SOURCE EXTRACT:
<<<<

Talking Health & Wellness - Kenneth W. Faistl, MD, FAAFP
Kenneth W. Faistl, MD,FAAFP
Raritan Bay Medical Center
3 Hospital Plaza, Suite 314
Old Bridge, NJ 08857
What would you like people to understand most about addiction?
Addiction is the loss of ability to control one’s life because of reliance on something else such as drugs or a lifestyle activity (gambling, eating, sex, shopping, etc.) Addiction is a neurobehavioral disorder. The condition is beyond the person’s control because, as is the case of a drug use disorder, the substance has taken over. The substance impedes the person’s ability to make decisions that are wise and thoughtful.
What should you do if you suspect your child is addicted or is becoming addicted to drugs or alcohol?
If you are suspicious – perhaps money is missing or medications are disappearing from your medicine cabinet – you need to investigate further. Consider your child’s behavior: are there troubling changes in school or are their friends getting into trouble? These are definitely signs that it’s time to take action. However, in order to get your child help, you must confront them in a way that will emphasize your concern.

>>>>

LIST OF TASKS:
1. List the lifestyle activities that the addiction Q&A names in parentheses as examples of things a person can come to rely on.
2. Extend the addiction Q&A past its final sentence, keeping the same plain tone.

[Entries drawn from a collection]
<<<<

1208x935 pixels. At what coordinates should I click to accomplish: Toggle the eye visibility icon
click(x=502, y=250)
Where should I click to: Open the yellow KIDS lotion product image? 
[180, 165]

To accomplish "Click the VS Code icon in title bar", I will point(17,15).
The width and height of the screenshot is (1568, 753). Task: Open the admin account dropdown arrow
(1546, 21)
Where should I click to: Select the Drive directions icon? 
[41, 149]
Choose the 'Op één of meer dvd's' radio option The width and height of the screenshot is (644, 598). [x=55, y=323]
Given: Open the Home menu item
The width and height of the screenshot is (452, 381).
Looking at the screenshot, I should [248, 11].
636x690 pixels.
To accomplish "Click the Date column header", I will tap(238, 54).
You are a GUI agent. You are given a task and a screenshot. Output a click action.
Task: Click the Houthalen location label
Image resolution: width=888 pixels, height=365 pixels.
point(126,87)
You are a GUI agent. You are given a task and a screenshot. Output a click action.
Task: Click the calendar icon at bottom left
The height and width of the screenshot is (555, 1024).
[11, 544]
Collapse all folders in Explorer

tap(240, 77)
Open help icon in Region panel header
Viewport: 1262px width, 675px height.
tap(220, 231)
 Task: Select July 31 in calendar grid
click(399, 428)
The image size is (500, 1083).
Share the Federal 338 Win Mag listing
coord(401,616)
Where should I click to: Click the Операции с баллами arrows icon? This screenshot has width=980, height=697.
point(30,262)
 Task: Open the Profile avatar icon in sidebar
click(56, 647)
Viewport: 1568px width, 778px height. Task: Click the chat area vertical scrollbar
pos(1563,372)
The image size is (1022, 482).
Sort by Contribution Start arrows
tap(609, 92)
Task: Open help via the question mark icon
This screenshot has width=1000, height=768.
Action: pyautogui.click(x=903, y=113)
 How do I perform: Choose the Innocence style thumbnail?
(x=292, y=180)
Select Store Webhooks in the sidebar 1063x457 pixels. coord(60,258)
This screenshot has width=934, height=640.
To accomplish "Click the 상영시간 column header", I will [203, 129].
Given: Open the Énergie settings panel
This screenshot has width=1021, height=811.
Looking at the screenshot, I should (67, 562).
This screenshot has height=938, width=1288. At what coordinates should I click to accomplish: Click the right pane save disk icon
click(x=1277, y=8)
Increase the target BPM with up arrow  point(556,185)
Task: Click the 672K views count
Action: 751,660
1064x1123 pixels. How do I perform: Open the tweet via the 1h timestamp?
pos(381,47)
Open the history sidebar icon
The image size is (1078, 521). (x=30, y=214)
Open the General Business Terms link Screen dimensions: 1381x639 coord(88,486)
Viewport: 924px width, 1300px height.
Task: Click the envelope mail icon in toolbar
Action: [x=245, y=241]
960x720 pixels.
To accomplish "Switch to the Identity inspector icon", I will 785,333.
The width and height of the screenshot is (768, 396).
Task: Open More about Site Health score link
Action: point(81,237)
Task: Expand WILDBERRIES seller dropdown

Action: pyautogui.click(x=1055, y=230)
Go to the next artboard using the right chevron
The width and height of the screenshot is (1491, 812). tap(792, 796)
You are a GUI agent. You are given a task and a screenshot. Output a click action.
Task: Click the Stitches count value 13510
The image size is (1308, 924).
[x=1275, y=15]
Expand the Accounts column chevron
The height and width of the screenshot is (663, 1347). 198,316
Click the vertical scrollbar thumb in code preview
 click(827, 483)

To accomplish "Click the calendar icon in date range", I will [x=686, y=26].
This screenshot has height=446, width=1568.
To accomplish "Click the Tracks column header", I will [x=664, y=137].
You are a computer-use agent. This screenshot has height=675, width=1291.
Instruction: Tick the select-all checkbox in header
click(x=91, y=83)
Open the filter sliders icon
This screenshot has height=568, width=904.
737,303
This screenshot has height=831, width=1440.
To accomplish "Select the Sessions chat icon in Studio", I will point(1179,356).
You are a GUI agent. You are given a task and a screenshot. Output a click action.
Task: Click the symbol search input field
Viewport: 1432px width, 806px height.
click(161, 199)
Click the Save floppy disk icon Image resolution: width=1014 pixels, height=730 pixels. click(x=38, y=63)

>>>>

RESULTS FOR EACH TASK:
1. Gambling, eating, sex, shopping

2.
If at all possible, both parents should approach the child together. Remind each other that neither of you is to blame; there should be no finger-pointing. Instead, you must present a united front. Remember, this is not about either of you; it’s about your child who needs your help. You will be far more successful if you work together and approach your child in a non-punitive way.
What should be expected when confronting a child who is suffering with drug or alcohol addiction?
When you confront them, there will be denial and pushback. You have to approach them by saying, “We are concerned about you as a person and we want to get you the help that’s needed so you don’t get hurt.” However, be ready for confrontation and backlash. Rest assured, this won’t be easy – but it may be the most important conversation you ever have. Your child must engage in their own treatment for it to be effective in the long run. Therefore, forcing them into rehab (whether residential or outpatient) will be far less effective than convincing them that they need help and you are going to do everything you can to help and support them.
Are there any effective treatments for drug addiction?
If someone you love is addicted to drugs, it’s important to focus on the fact that this is a treatable disease. Start by involving a physician, preferably one who believes in a holistic approach to mental and physical health. Appropriate treatment for a drug use disorder has three parts: engagement and treatment, therapy and lifelong care.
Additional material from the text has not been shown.